Coconut Burfi - a do it yourself video
Diwali came and went. There was no time to make any special sweets. San did make some delicious Badam Kheer to celebrate at home.
Diwali felt incomplete unless some raw material is convereted to a finished product in the kitchen with some contribution from me.. just kidding..
There was a coconut that was part of the Lakshmi pooja that had to be grated. It is not "auspicious" to let that special coconut get spoilt. So, over the weekend, I decided to convert that into a coconut burfi. Please note: What you see below is not a normal sight in our house.. it is an anomaly.
The last time I made this was almost a decade ago, in the pre video blogging days.

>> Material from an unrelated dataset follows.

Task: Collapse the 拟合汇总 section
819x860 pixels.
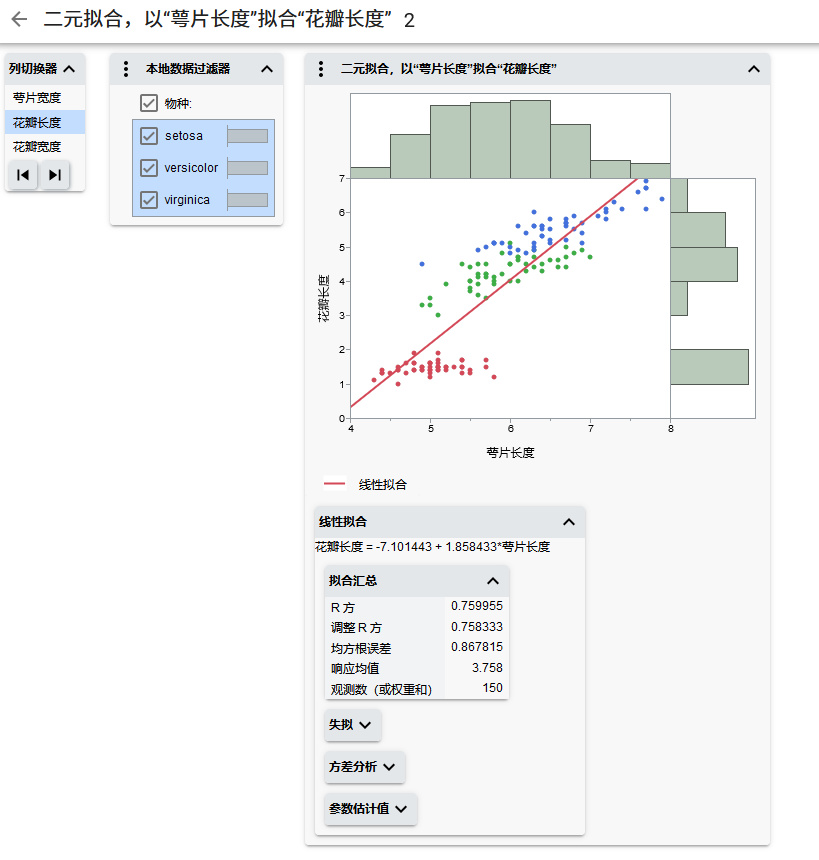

The kids helped make the video. Apologies for the "uncut" version.
Recipe is simple :
Grate coconut. Eyeball how many cups of grated coconut you have (say 1 cup). Add same measure of sugar to same measure of water and stir to get sugar syrup thick enough. Don't let it caramelize.

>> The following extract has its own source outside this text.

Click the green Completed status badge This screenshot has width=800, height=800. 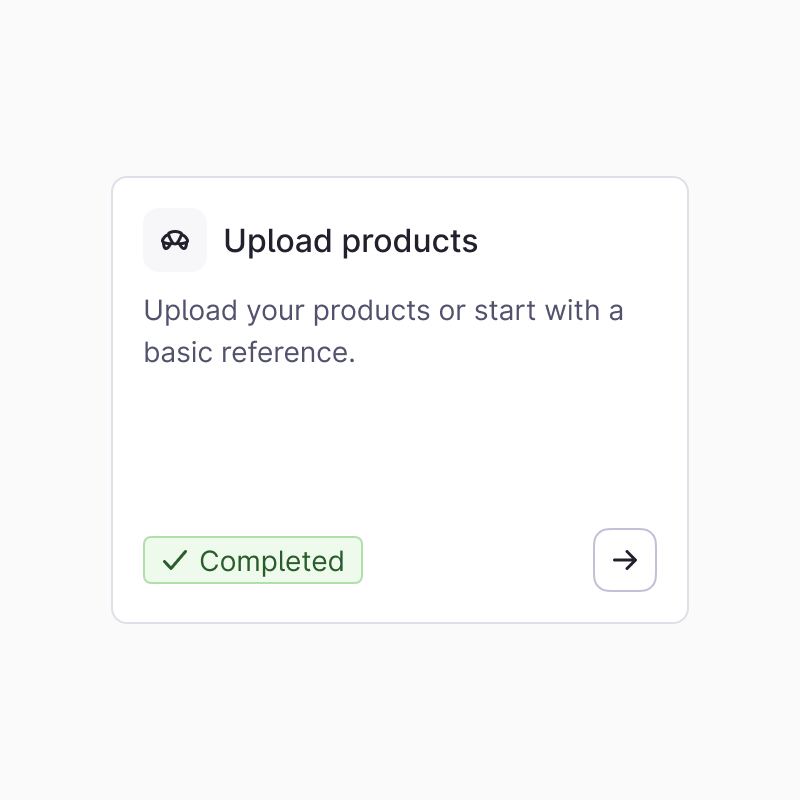(x=253, y=560)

Add coconut to sugar syrup and stir like no tomorrow. Then add cashews roasted in excess ghee (clarified butter) to this and stir like there is no day after tomorrow either.

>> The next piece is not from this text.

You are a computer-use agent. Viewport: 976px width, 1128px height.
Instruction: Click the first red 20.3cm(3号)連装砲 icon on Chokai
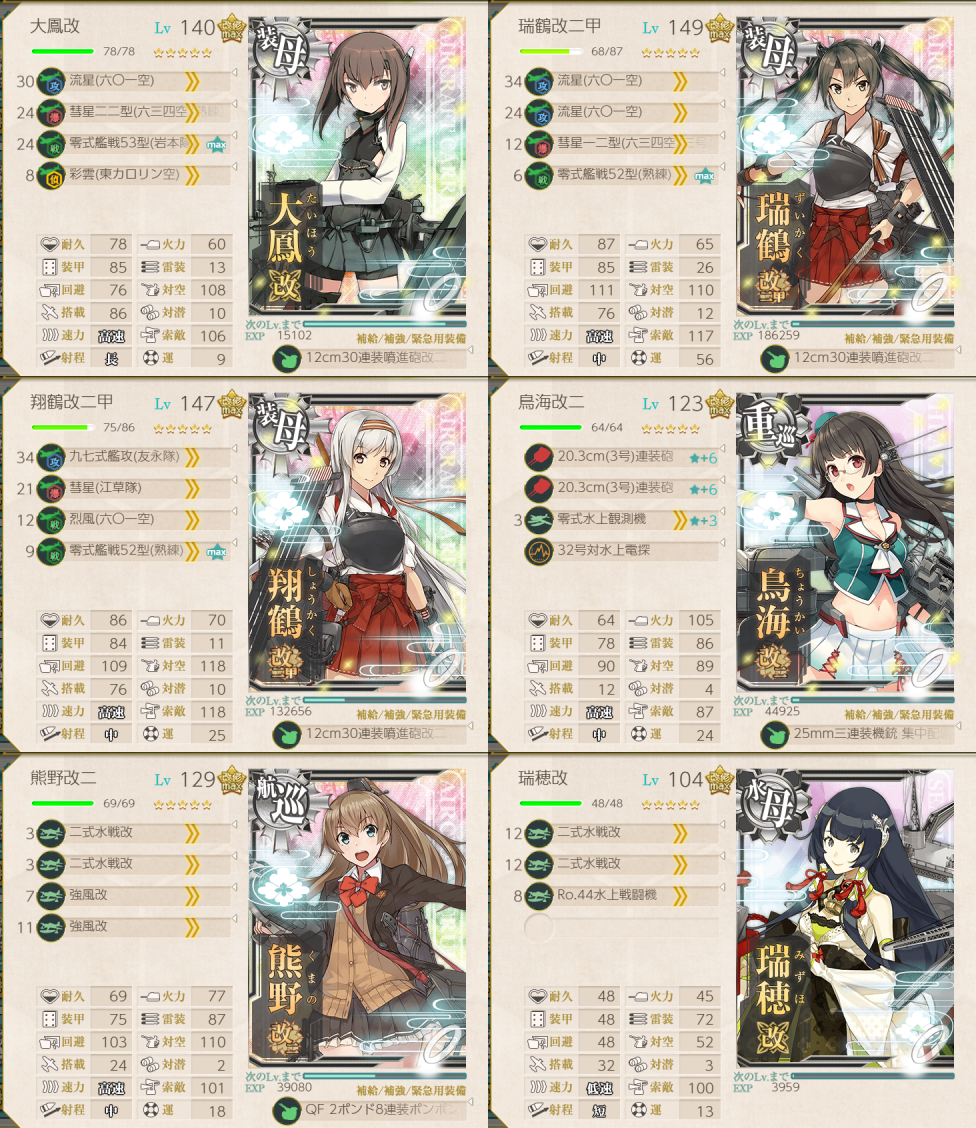[539, 457]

When the whole thing becomes thick enough to roll like a ball off the vessel, pour it out. Add some powdered cardamom to the mix just before pouring out.
Then cut into burfi's when cool.
I love eating it even before the burfi has cooled down.
Used to try this with coconut that is frozen and grated already. That does not taste good. You can also add some condensed milk or milk powder to this. It tastes better but also gets spoilt faster.
My grandma makes it this way. Brings back memories.
Hope this motivates some fresh off the boat grad student who is longing for grandmas cooking to get that coconut and start grating..
Reader Comments (1)
Love how neat san's kitchen. Everything is so sparkly shiny clean...
The kids did great rallying round, too!